One activity that was on hiatus for a month at the start of the pandemic was bingo. Marshall said they brought it back and played with residents in their doorways for a couple months - calling the numbers down the halls. 

One of the bingo players is 82-year-old Oretha Trotter. 

She said when the pandemic locked residents like her in, it seemed like everything was going to be okay at first. But, she said the isolation made her angry that she couldn't go out and do the things she enjoyed - like her own grocery shopping. 

"That [lockdown] made a lot of us depressed. Because, you know, when you can't have a hug once in a while, just the feeling of a friend or a relative to put their arms around you once in a while - you miss that," Trotter said. 

And then, several months into lockdown - Trotter said she got severly sick and was rushed to a hospital where she was diagnosed with COVID-19. 

"My brother picked me up and brought me back here and they put me to bed," Trotter said. "I don't remember another thing after that."

Trotter said she still deals with health issues from COVID-19. 

"I was told I was so severely sick that they thought I was going to die and they called in hospice so they could take care of me," Trotter said. 

After Trotter slowly recovered and had the chance to get COVID-19 vaccine, she was happy to sign up. 

"You know, I felt more at ease by taking the shots," Trotter said. "I felt like that finally I could go to the store. I could go outside."

Larry Lee is the Director of Nursing at The Mansions at Waterford Assisted Living. He said nearly all residents at the facility have completed their COVID-19 vaccines series. He said that accomplishment has led to some big changes at the facility. 

"If they want to go out and get their hair done or whatever they want to do, when they come back they don't have to be quaratined anymore." Lee said. "They are able to just come and go as they want as long as they wear their mask outside in public."

Lee said getting the vaccines have allowed residents and staff to see a light at the end of a particularly difficult year. 

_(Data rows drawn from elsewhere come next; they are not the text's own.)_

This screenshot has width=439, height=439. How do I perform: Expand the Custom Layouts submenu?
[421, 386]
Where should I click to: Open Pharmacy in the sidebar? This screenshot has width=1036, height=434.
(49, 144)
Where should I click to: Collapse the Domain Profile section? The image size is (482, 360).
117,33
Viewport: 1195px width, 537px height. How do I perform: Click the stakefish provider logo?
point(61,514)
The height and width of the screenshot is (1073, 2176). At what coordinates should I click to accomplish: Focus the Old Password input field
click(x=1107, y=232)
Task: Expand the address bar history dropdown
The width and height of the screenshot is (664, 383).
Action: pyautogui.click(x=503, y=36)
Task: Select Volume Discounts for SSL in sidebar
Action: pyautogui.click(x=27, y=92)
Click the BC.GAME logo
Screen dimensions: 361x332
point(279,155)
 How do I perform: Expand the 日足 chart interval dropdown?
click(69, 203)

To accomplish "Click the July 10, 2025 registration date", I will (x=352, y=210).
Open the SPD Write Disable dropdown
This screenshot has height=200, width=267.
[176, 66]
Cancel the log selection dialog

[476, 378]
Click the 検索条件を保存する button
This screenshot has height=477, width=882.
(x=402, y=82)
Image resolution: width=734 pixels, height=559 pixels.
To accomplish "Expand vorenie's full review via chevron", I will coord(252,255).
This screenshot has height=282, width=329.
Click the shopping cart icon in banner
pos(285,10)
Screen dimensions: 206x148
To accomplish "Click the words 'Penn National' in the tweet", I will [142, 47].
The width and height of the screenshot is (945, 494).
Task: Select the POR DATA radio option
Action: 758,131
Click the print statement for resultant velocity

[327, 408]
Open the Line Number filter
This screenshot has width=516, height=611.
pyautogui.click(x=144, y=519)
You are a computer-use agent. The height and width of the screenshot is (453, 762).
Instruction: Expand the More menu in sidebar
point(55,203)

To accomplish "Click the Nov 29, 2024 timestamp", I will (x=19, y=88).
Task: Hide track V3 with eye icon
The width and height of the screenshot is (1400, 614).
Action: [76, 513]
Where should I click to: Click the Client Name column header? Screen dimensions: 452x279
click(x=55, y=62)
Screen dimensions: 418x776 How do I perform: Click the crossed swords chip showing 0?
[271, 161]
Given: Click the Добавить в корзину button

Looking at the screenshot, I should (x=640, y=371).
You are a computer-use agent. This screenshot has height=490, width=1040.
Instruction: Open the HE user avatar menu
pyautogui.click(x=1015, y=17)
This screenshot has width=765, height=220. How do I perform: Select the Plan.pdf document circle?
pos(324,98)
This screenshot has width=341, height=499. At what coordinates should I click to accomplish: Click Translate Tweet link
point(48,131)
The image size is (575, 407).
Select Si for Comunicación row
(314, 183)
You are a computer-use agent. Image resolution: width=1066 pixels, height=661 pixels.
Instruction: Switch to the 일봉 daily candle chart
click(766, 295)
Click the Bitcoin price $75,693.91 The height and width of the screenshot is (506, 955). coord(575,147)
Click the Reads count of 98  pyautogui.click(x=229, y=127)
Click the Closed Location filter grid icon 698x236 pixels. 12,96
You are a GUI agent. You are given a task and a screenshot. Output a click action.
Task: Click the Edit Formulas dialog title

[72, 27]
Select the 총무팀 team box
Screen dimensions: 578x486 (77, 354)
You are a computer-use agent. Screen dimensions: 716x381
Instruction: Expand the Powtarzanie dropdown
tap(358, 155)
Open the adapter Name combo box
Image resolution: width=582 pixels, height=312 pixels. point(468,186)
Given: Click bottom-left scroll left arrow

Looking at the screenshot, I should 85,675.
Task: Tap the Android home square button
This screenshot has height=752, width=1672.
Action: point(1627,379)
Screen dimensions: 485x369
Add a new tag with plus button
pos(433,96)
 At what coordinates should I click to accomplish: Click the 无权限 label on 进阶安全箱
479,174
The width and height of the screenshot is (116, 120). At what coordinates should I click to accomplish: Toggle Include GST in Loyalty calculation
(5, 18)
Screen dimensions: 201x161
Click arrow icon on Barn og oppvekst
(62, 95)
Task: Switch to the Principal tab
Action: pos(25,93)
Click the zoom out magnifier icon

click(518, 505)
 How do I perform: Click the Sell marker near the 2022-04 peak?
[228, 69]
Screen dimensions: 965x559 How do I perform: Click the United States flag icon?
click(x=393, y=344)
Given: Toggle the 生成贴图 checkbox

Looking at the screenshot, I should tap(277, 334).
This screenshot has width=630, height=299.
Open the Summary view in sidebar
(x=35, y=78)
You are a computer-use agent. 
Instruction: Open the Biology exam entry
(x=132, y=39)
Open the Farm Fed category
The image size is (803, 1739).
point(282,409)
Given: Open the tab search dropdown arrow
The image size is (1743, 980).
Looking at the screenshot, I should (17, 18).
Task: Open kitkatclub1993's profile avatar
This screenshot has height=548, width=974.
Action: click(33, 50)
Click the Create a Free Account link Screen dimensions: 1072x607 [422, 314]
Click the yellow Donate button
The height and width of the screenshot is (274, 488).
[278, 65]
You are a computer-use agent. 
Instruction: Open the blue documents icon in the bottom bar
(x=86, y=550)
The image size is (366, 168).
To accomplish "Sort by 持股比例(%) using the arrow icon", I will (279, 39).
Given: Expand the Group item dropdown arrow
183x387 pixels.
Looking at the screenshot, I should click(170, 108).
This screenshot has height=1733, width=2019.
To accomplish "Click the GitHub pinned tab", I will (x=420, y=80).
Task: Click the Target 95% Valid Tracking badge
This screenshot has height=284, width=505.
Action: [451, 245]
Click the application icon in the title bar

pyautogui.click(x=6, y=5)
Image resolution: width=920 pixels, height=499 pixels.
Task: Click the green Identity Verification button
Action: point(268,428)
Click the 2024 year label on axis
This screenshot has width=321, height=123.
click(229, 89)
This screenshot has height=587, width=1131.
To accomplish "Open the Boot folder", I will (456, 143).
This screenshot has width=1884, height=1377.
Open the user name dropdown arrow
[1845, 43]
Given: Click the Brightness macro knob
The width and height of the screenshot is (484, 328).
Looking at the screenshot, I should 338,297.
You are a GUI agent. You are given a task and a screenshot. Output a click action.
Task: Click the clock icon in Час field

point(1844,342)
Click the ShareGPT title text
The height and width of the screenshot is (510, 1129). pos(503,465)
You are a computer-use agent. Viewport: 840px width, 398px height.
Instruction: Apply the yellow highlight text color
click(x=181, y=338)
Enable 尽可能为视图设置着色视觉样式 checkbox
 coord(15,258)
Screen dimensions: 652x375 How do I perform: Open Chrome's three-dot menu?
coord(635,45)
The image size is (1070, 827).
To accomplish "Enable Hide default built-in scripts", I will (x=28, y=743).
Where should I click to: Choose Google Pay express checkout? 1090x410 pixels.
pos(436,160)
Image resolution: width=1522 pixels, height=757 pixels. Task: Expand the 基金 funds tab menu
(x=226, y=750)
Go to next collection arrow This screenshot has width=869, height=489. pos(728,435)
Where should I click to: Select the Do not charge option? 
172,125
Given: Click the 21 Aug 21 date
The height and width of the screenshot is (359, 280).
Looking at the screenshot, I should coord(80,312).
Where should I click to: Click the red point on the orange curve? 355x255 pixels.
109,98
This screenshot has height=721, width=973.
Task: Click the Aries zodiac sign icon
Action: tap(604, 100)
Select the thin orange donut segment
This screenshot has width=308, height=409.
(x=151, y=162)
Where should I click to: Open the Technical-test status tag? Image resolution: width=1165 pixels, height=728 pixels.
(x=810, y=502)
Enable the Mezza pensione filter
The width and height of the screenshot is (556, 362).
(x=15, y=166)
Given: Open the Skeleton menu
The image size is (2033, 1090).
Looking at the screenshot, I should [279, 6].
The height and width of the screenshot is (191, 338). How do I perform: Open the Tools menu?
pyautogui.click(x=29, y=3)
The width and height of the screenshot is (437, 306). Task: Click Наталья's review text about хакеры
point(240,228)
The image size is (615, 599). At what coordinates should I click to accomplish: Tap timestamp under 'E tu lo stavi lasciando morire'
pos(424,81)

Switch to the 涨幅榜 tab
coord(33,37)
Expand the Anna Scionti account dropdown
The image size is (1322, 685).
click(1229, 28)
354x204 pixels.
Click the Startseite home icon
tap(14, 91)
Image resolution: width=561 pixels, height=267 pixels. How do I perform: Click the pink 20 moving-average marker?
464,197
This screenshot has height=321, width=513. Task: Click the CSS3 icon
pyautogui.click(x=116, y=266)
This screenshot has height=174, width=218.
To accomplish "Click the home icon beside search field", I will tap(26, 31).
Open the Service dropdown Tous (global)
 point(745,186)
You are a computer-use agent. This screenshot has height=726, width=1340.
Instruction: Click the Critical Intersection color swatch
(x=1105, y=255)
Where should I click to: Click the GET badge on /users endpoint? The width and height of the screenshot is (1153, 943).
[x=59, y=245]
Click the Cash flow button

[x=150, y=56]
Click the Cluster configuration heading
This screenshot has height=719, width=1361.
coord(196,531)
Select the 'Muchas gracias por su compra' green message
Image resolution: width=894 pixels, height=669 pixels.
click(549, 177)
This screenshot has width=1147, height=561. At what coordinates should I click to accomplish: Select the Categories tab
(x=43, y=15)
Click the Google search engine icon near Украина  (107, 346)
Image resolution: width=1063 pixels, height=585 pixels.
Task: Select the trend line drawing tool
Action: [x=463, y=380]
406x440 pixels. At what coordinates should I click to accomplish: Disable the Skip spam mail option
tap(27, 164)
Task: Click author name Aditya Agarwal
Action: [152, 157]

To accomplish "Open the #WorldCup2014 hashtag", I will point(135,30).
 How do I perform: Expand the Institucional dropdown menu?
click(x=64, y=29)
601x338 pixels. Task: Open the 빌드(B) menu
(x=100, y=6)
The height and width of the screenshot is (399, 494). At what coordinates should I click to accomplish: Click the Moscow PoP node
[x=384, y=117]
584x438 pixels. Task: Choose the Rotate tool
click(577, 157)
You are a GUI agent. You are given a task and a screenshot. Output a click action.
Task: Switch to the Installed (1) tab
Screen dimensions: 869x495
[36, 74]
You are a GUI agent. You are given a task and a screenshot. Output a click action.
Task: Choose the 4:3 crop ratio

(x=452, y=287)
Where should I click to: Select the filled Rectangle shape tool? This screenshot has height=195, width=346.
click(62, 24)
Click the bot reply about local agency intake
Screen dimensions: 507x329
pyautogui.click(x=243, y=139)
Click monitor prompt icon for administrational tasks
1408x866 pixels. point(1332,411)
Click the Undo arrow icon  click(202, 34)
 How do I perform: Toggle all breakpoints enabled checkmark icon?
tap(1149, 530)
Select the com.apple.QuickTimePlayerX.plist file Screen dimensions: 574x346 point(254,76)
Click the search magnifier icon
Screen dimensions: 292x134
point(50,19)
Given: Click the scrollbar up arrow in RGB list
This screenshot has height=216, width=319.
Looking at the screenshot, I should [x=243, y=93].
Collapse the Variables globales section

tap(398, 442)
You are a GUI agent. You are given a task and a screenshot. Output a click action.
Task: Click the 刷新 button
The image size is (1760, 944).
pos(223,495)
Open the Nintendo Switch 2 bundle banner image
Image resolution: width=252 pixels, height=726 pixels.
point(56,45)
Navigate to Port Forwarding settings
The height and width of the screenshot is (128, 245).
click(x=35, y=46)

The facility has also recently allowed family members to come and visit in open areas, as long as they're masked up and are not displaying any signs of COVID-19. For the past year, the only visitations that were allowed were on a case by case basis if a resident was either severly depressed or was expected to pass away. 

The state's latest weekly epidemiology report shows Oklahoma long-term care facilities saw more than 13,000 cases of COVID-19. Those cases combine both resident and staff numbers. The report shows there has been a total of 1,224 resident deaths and 12 staff deaths attributed to COVID-19. 

The same report also found that The Mansion at Waterford Assisted Living has had 21 cases of COVID-19 and two deaths. 

As for bingo - it is no longer in a hallway, but on the first floor where friends are masked up and playing together at the same table.